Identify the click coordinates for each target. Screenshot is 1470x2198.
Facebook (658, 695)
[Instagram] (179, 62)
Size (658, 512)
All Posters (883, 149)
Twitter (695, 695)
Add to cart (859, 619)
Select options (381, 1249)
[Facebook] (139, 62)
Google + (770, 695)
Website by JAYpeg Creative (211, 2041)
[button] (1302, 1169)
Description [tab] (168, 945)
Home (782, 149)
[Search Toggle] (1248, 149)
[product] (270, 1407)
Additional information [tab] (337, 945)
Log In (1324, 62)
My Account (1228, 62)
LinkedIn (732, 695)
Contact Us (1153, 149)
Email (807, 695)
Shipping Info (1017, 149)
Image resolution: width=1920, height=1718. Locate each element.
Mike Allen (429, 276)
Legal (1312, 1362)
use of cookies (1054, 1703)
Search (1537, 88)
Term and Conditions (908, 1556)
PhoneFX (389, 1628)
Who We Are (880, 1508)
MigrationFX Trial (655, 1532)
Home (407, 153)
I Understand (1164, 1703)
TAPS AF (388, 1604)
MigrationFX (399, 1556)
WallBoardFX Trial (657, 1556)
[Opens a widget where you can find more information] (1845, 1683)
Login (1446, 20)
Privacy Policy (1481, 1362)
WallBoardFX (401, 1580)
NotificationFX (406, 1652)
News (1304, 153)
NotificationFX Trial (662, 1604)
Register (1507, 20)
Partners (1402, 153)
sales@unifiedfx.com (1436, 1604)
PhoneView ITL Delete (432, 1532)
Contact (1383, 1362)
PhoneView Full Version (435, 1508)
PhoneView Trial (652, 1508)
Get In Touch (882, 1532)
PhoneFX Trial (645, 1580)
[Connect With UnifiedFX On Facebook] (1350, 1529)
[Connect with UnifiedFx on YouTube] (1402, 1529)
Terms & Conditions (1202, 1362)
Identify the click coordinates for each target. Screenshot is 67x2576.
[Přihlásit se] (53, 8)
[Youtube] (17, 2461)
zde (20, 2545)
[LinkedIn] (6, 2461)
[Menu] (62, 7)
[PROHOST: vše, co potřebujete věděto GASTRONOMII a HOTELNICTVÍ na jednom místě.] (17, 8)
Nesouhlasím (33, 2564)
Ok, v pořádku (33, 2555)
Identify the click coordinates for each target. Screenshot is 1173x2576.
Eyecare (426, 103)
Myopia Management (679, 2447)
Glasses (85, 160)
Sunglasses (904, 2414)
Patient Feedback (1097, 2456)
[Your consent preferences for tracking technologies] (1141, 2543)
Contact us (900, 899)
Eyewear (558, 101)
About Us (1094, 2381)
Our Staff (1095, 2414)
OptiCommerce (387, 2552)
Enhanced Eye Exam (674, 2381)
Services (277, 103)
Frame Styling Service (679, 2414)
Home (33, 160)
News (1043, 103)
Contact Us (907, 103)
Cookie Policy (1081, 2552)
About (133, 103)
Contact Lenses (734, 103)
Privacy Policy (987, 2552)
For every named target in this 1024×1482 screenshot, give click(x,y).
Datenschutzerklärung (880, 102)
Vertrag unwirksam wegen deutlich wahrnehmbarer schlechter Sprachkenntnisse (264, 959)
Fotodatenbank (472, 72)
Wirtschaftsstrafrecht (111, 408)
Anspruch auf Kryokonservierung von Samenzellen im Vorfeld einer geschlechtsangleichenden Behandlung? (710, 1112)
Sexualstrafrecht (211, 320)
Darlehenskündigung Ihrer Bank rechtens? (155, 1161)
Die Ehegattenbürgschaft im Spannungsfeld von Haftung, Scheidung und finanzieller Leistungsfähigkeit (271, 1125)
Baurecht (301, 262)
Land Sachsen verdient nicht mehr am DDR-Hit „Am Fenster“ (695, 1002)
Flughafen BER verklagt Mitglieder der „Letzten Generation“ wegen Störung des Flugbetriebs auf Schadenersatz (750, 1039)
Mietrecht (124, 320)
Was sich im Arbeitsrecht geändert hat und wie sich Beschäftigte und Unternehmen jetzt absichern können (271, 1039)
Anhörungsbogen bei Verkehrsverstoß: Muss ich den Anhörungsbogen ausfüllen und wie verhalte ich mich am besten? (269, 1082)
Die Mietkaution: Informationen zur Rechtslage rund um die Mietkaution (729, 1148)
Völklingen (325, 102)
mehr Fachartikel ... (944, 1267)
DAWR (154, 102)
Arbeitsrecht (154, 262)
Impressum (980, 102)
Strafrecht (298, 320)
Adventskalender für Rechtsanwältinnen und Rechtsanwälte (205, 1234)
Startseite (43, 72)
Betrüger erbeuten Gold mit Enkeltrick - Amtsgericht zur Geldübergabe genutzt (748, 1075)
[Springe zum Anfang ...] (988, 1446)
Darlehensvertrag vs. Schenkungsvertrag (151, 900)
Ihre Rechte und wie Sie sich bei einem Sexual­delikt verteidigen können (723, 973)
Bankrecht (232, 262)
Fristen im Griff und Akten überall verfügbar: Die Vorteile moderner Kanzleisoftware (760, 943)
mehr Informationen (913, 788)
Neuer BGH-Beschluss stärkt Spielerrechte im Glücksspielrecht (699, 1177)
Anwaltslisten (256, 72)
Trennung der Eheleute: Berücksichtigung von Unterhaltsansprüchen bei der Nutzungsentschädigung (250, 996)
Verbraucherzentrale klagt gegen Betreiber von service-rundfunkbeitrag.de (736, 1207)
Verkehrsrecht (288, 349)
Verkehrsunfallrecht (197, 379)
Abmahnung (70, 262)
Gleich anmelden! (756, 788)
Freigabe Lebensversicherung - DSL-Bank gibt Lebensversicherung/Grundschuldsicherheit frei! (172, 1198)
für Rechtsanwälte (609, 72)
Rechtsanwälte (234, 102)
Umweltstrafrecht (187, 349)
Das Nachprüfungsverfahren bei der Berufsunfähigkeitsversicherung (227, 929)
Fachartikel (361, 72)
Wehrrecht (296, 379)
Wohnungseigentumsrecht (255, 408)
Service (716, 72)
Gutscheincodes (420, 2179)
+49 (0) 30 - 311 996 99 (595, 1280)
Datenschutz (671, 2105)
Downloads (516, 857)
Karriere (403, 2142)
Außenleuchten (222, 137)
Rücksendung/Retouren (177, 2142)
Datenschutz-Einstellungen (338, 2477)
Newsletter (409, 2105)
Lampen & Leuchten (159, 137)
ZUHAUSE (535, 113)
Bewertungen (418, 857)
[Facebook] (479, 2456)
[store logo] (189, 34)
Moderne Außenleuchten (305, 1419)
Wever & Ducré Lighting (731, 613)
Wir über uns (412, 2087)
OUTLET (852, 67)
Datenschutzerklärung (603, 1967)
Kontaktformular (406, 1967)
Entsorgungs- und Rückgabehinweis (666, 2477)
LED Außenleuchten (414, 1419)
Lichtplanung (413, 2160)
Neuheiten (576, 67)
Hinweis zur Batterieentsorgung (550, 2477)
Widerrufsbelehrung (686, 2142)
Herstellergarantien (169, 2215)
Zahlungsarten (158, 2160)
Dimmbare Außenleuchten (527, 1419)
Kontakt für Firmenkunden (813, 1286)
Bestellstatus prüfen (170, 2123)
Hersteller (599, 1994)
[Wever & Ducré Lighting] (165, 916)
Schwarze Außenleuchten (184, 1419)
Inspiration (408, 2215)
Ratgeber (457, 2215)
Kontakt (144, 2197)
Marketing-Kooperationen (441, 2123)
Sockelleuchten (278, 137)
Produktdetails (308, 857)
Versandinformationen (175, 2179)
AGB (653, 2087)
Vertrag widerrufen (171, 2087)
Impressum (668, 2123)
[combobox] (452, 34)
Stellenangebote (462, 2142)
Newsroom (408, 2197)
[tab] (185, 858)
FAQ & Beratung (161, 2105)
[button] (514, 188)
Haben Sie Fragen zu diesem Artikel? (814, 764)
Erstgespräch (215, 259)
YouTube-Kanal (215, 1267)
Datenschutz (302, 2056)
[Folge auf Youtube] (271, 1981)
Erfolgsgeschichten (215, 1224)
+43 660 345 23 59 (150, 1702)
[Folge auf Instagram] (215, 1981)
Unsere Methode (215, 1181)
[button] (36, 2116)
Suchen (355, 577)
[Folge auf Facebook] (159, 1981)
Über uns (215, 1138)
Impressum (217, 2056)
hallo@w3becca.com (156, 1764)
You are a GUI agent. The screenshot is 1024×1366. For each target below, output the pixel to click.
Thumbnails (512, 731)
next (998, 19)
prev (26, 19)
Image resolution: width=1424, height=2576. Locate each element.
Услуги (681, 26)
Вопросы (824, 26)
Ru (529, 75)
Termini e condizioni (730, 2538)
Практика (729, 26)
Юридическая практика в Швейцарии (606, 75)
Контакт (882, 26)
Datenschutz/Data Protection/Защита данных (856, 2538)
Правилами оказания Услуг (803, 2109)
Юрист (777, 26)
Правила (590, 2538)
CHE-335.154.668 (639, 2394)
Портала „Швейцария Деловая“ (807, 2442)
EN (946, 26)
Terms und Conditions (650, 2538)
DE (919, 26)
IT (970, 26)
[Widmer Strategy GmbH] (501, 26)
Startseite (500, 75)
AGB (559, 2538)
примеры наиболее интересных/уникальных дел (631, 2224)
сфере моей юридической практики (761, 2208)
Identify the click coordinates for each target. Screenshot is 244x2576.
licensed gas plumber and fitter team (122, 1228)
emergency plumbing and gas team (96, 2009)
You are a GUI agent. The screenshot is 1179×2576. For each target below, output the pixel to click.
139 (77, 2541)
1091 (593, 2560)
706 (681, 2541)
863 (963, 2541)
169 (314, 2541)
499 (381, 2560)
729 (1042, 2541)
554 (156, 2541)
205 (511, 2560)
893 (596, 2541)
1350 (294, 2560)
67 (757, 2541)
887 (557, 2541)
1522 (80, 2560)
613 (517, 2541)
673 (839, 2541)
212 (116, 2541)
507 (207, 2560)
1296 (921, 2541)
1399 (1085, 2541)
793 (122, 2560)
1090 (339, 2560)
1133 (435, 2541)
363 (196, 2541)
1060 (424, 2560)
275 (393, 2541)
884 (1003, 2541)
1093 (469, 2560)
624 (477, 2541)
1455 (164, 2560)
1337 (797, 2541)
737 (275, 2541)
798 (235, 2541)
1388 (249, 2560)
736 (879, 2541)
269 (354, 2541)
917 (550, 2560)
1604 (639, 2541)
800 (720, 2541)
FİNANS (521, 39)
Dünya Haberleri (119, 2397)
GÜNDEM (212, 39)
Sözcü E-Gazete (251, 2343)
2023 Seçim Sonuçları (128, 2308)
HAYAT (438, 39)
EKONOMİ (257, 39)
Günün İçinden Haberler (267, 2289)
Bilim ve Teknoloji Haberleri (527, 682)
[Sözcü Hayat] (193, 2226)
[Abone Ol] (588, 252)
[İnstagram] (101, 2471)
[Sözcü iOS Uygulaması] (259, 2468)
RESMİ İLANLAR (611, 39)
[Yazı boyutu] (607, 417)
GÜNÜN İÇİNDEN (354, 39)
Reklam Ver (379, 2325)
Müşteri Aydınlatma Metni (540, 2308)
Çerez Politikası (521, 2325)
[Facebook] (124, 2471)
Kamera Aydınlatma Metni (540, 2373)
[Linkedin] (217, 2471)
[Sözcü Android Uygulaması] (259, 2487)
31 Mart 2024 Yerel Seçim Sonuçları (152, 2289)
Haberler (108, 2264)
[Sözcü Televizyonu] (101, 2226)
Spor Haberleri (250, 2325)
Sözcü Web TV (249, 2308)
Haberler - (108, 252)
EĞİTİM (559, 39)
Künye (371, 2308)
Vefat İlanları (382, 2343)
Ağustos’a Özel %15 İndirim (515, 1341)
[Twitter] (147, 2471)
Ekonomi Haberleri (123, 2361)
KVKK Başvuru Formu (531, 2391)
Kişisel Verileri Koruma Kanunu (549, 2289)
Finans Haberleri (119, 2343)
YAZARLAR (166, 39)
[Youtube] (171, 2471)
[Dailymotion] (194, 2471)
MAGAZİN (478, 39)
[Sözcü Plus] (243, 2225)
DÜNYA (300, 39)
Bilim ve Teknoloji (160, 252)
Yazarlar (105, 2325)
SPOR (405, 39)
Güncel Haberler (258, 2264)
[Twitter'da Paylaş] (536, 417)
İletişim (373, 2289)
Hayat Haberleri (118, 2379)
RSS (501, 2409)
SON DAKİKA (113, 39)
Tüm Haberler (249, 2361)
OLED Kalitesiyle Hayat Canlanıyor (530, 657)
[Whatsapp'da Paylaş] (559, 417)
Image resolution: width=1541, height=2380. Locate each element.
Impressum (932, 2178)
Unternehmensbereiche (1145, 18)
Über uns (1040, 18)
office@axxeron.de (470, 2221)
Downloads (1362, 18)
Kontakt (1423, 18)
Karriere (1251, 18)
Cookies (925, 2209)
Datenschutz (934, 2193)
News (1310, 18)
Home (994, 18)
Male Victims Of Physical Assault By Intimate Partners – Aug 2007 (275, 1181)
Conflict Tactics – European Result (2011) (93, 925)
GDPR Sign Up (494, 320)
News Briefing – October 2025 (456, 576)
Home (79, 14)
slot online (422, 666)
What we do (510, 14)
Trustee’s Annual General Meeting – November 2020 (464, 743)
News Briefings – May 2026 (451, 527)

※

**What is being asked**
All that is wanted is a faithful reproduction of the line above with "798 (235, 2541)", the line with "EĞİTİM (559, 39)", and every line in between.

**Answer space**
798 (235, 2541)
1388 (249, 2560)
736 (879, 2541)
269 (354, 2541)
917 (550, 2560)
1604 (639, 2541)
800 (720, 2541)
FİNANS (521, 39)
Dünya Haberleri (119, 2397)
GÜNDEM (212, 39)
Sözcü E-Gazete (251, 2343)
2023 Seçim Sonuçları (128, 2308)
HAYAT (438, 39)
EKONOMİ (257, 39)
Günün İçinden Haberler (267, 2289)
Bilim ve Teknoloji Haberleri (527, 682)
[Sözcü Hayat] (193, 2226)
[Abone Ol] (588, 252)
[İnstagram] (101, 2471)
[Sözcü iOS Uygulaması] (259, 2468)
RESMİ İLANLAR (611, 39)
[Yazı boyutu] (607, 417)
GÜNÜN İÇİNDEN (354, 39)
Reklam Ver (379, 2325)
Müşteri Aydınlatma Metni (540, 2308)
Çerez Politikası (521, 2325)
[Facebook] (124, 2471)
Kamera Aydınlatma Metni (540, 2373)
[Linkedin] (217, 2471)
[Sözcü Android Uygulaması] (259, 2487)
31 Mart 2024 Yerel Seçim Sonuçları (152, 2289)
Haberler (108, 2264)
[Sözcü Televizyonu] (101, 2226)
Spor Haberleri (250, 2325)
Sözcü Web TV (249, 2308)
Haberler - (108, 252)
EĞİTİM (559, 39)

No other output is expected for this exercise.